His team used percutaneous irreversible electroporation to treat 28 liver tumors not suitable for conventional therapy or located in an area not amenable for radiofrequency ablation.
Dr. Wiggermann presented the results at the American Roentgen Ray Society 2013 Annual Meeting in Washington, DC.
"Patients must be treated under general anesthesia and given neuromuscular blockade," Dr. Wiggermann pointed out. "Otherwise, the strength of the electrical impulse (3000 volts) would cause all of the muscles in the body to contract at the same time."
Electrocardiographic gating is essential to synchronize the delivery of the electric impulses with contractions of the heart. As is the case with other ablation procedures, electrodes are placed percutaneously in the target liver lesion using computed tomography (CT) and ultrasound guidance.
We can redo these lesions as many times as we want, so as soon as we realize any viable tumor remains, we can repeat the procedure.
Of the 28 malignant liver lesions treated by the team so far, complete ablation of viable tumor tissue was achieved in 21 tumors. Complete ablation was documented with contrast-enhanced ultrasound, CT, and magnetic resonance imaging 24 hours after the intervention.
"We can redo these lesions as many times as we want, so as soon as we realize any viable tumor remains, we can repeat the procedure," Dr. Wiggermann said.

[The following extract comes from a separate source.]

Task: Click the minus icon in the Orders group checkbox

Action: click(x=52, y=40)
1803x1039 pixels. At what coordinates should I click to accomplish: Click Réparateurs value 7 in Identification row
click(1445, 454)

In their small series to date, there have been 4 adverse events: 1 minor pneumothorax, 2 partial thromboses of the left portal vein, and 1 postanesthetic upper plexus palsy.
"We've also treated lesions in the prostate and the kidney, as well as large sarcomas with palliative intent," Dr. Wiggermann noted. "So this technique broadens the spectrum of where you can do ablation safely for local tumor treatment. From the patients' perspective, it's really a minimally invasive approach."
Irreversible electroporation represents an early novel therapy for the treatment of unresectable liver tumors that are in close proximity (1 cm or less) to vital vascular and biliary structures, said Robert Martin II, MD, from the University of Louisville in Kentucky, who was asked by Medscape Medical News to comment on the study.
"In the appropriate technical hands, it is both a safe and an effective therapy for lesions 3 cm or less in size, with excellent completion ablation results," Dr. Martin said. However, he cautioned that continued quality assurance is necessary to make sure that the procedure achieves an ablation efficacy rate in excess of 95% and a recurrent need for ablation of less than 7% to ensure that its use remains both appropriate and effective.